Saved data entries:
_____
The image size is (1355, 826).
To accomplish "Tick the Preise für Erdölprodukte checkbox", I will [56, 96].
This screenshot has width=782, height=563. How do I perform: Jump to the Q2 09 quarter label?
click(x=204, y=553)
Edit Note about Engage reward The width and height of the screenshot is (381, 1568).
_____
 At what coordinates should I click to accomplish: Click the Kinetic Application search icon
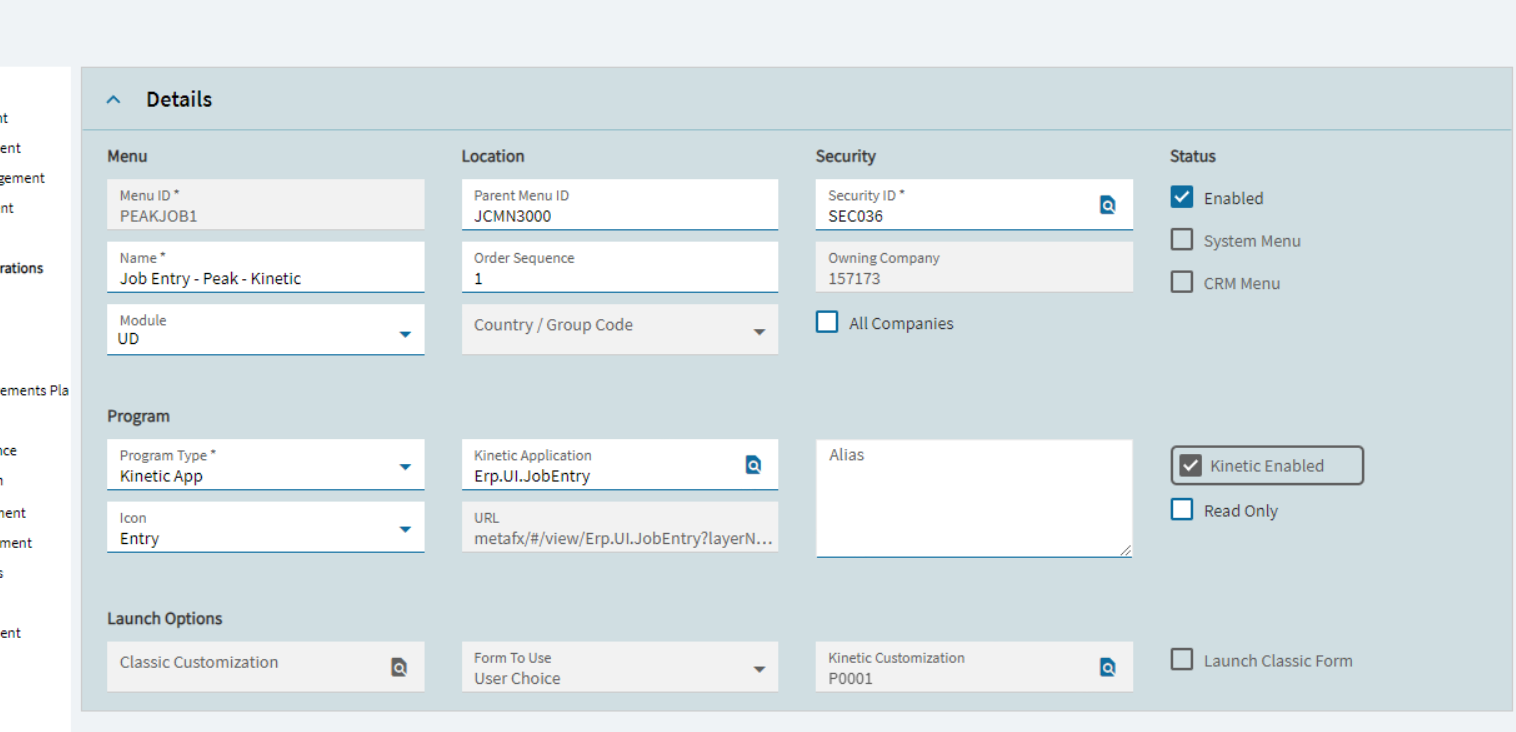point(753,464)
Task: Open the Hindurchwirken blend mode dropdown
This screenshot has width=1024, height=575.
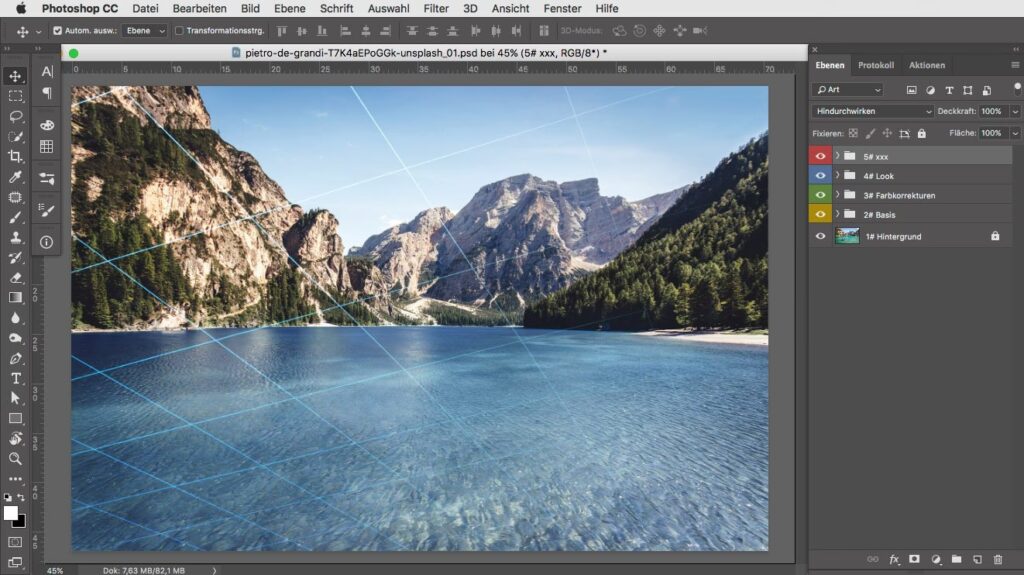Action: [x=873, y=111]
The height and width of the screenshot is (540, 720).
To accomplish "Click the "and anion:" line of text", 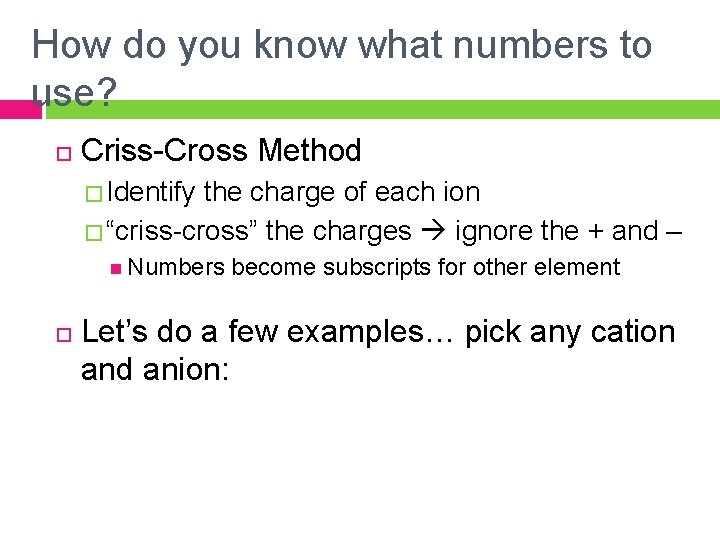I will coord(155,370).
_____
▸ **Task instructions**: Look above for the line holding "The image size is (1355, 826).", then set down exactly that line and every line after it up to and including the line holding "Edit Note about", with nothing else.

▸ **Reply to the exercise**:
The image size is (1355, 826).
To accomplish "Tick the Preise für Erdölprodukte checkbox", I will [56, 96].
This screenshot has width=782, height=563. How do I perform: Jump to the Q2 09 quarter label?
click(x=204, y=553)
Edit Note about Engage reward The width and height of the screenshot is (381, 1568).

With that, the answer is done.